═════ TEXT SECTION

Babita has endorsed the narrative about protecting women’s honour from ‘outsiders’ without realising her own outsider status in Gujarat. Srimukti, disdainfully called an outsider and outcaste in Patiala, is playing a game fighting intruders in Kashmir. The narrative of throwing out intruders to save the Hindu rashtra is integral to the ‘education’ being imparted to the young tribal girls spirited away from home. Even when they themselves, ironically, bec­ome outsiders in the process.

The Bodo and adivasis girls, taken away from their homes, have now emb­raced patriarchal ideas of honour, sati and jauhar instead of turning to their own brave tribal women warriors like Tengfakhri, who fought criminals in the British era instead of committing suicide like the Rani of Chhota Kashi. The ‘bravery’ being instilled in these girls is limited to the Sangh’s Hindu state-building efforts as wives, mothers, recruiters and sometimes propagandists.  They return home indoctrinated and embittered, their teenage rebellion channelised into radical religiosity.

══════════

** WRITTEN TASK 1 **
Translate this sentence from the passage on the indoctrinated tribal girls into Spanish: "They return home indoctrinated and embittered, their teenage rebellion channelised into radical religiosity."

═════ GIVEN RECORDS

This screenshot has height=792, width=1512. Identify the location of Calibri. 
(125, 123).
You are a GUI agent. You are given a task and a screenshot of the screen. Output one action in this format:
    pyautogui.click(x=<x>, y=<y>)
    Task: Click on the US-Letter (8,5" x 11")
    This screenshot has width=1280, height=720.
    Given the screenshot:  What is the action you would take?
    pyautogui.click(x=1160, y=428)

══════════

** WRITTEN TASK 2 **
Output every line of the listing above as a Markdown table with the columns Row and Line. Leave out any blank lines.

** CORRECT ANSWER 1 **
Regresan a casa adoctrinadas y amargadas, con su rebeldía adolescente canalizada hacia una religiosidad radical.

** CORRECT ANSWER 2 **
| Row | Line |
|---|---|
| 1 | This screenshot has height=792, width=1512. Identify the location of Calibri.  |
| 2 | (125, 123). |
| 3 | You are a GUI agent. You are given a task and a screenshot of the screen. Output one action in this format: |
| 4 |     pyautogui.click(x=<x>, y=<y>) |
| 5 |     Task: Click on the US-Letter (8,5" x 11") |
| 6 |     This screenshot has width=1280, height=720. |
| 7 |     Given the screenshot:  What is the action you would take? |
| 8 |     pyautogui.click(x=1160, y=428) |